Those thrifty Chinese companies (and households)
A lot has been and is being said about the Chinese economy's overheating and the pressure on the rmb(the Yuan) to appreciate. In the past week I have indulged myself in the question of whether the Chinese economy in fact was overheating and also I have mused about the pressures on the rmb. For this one, let us re-coup the source of this almost gravity defying growth rates in China ...
'The key driver of the economy remains investment, which rose by 30.8 per cent in the second quarter year-on-year, as companies ploughed their earnings back into new projects and local governments spent funds in search of grassroots growth.'
In economics we know that investment can only come from postponing consumption - i.e. savings. So let us look a bit more closely here ... luckily this week's edition of the Economist has a thoughtful article on this (walled for non-subscribers).
Companies don't pay dividends ... particularly the state-owned enterprises (SOEs) are under the loop.
'Imprudent banks, aggrandising officials, avid foreign investors; many culprits are blamed for China's overheating economy. Yet those most responsible are rarely fingered: Chinese companies. The country's firms' investment in fixed assets was up by a cracking 35%, year-on-year, in June. This pace does much to explain the country's rapid GDP growth, of 11.3% in the year to the second quarter.
This investment is largely financed by companies' retained earnings: indeed, firms, not China's thrifty households, are now the country's biggest savers (see chart). Both the rate of retention and the furious pace of investment could be cut if companies were made to pay dividends. At the moment, China's state-owned enterprises (SOEs), which most of the biggest still are, do not pay dividends to their main shareholder, the state.'
Chinese state owned enterprises (SOEs) are making money again and as the article reports ...
'Extracting some of that profit in the form of dividends would force these firms to be more circumspect in how they spend the remainder, improving capital allocation and cutting back the wasteful investment and overcapacity so prevalent in China.

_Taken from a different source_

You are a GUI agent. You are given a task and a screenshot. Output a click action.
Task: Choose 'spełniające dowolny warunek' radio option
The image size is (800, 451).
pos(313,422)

In fact, the World Bank points out, if even half of SOE's 2004 profits, estimated at 6.5% of GDP, had been spent on education and health, government spending in those areas would have been 85% higher. Such a boost—enough to waive all school fees, nationally—might persuade ordinary citizens to save less and spend more, leading to the rebalancing of consumption and investment that policymakers have long sought.'
Breaking up the measures of thrift thus tells an important story here I think but apart from the companies lack of dividen payout the households' relatively high savings should not be neglected here as they also are part of this interesting equation which makes up the Chinese economy.